Another title in the library shouting for attention, the In Sound Mind demo has finally had some screen time. From WeCreateStuff and Modus Games, this is a psychological horror in a first-person perspective, available as a playable demo on Steam.
Horror games are popular for many reasons – the consensus of fear of the unknown, being scared silly and perhaps getting your adrenaline going at the forefront. Maybe jumpscares cuts it for you, gore, or the paranormal. For me, the inner mind is worse with games such as What Happened. What is reality?
A bizarre comparison, but the In Sound Mind demo shares similarities with Isolationist Nightclub Simulator in its lighting application. Where the latter is about laser shows and dry ice, the former is an unintentional light show as you’re flicking your torch on and off to save on batteries as you explore intentionally poor lit locations.
The In Sound Mind demo relies upon a flashlight quite early on and a mechanic that evidently works well in horror and creating a sense of unease. It’s an accurate portrayal of the humble torch as you have to search the odds and sods draw to replace the batteries or unscrew the kids’ toys. Thankfully in the game, they’re scattered about for you to pick up.
This worked well with the Outlast series and many that followed. As someone who doesn’t really play horror titles that often, it’s still relatively fresh from my stance, though I appreciate others may tire of it. I wasn’t a fan of the finite supply of energy – fearful I’d be left in the dark, so would flick the flashlight on and off in nooks and crannies in case there was an item to pick up.
The In Sound Mind demo is a bit of a backtracker in that you have to solve puzzles and return to areas you couldn’t navigate before. Crawlspaces, locked doors – the usual types to hinder your progress that we’ve come to expect. In the opener, it’s about restarting a lift, then soon after, retrieving parts of a gun to rebuild and arm yourself against these… hallucinations?
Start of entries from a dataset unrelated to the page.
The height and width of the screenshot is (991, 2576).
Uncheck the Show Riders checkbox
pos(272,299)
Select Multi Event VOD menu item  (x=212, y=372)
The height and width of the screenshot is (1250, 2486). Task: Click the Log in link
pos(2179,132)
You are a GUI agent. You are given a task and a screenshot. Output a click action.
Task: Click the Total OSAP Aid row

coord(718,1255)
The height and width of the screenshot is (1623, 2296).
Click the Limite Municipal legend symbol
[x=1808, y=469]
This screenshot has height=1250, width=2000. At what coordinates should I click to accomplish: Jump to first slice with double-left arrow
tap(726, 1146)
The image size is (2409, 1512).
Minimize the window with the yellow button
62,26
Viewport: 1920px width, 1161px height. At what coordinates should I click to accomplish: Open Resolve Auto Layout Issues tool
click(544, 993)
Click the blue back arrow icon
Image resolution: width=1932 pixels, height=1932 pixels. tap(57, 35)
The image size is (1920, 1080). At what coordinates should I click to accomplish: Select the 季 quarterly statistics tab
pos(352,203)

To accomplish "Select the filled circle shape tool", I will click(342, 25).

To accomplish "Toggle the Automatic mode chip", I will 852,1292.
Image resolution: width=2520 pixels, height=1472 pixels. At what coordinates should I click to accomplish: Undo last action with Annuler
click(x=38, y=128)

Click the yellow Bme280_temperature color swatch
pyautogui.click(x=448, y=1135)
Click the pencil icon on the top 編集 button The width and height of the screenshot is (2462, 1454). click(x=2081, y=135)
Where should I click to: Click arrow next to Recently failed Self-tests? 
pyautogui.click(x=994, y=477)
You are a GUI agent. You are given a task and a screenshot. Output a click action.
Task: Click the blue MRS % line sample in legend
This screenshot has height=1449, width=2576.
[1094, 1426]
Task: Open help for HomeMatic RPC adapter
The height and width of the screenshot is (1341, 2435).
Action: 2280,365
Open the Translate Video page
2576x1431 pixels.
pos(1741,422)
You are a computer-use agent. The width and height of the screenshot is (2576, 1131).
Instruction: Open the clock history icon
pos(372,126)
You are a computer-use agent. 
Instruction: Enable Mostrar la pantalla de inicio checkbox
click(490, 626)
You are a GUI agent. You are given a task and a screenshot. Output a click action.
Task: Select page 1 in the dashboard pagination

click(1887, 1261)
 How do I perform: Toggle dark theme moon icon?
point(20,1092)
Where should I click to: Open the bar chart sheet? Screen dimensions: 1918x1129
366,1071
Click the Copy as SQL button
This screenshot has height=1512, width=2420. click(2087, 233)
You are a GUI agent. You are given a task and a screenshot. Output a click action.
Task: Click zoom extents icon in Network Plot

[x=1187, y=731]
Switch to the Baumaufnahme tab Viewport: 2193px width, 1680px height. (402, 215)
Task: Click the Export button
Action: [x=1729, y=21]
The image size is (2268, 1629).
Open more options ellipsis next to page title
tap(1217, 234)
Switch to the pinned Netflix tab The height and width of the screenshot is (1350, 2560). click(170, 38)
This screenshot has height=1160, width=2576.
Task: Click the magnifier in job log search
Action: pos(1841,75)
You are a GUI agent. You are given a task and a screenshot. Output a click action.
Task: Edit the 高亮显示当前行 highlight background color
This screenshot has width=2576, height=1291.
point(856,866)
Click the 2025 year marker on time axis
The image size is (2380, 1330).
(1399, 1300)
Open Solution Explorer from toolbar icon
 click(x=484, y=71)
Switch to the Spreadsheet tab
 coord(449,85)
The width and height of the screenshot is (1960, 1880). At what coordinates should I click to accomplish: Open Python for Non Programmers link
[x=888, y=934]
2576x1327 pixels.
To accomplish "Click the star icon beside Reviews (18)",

Survival horrors and FPS titles are two-a-penny, so what makes In Sound Mind any different? It’s primarily the psychological stance; evoking instability and uncertainty as you play Dr Desmond Wales, haunted by his patients’ voices through audio cassettes located throughout the game.
Returning to your office, you play these cassettes, unlocking a lucid dream-like sequence where you relive a patient’s encounter, triggering tape players as you progress through jumping sections and problem-solving. These set pieces are disjointed, in a good way, boasting some impressive visuals and ominous tones, but the platforming bits, so to speak, are horrible.
Jumping from one car to another in a first-person view without any control or aftertouch of the leap’s intensity results in many swift deaths in the water. Fortunately, you respawn without any complication, and to put it in perspective, these sections only took a few minutes. That didn’t stop it from being irritating though.
The level design is well structured and doesn’t feel samey as a lot of similar titles do. The strongest point is the sound design from where I’m sitting (sipping a cocktail on the beach). Ambient sounds and the In Sound Mind demo score have to be some of the best I’ve heard. To underline a point. I’d often stay in one play just to listen in – it was superb.
And the lighting effects get a nod too, which was mentioned early on. Due to the nature of this psychological adventure, you’ll encounter visions that and spectrums that are fascinating. Fresh off the tail of my Lovecraft phase, it gives the illusion of The Colour Out Of Space with its RGB-like purples that any streamer would be accustomed to.
But the final point has to be said about the mysterious voice that calls you on a payphone throughout, tormenting you almost with your past and identity. It’s noteworthy stuff, but all I can think of is James Coburn as the voice of Henry J. Waternoose in Monsters, Inc.
There’s no date confirmed yet for In Sound Mind, but you can add to your wishlist, or even better – play the demo now.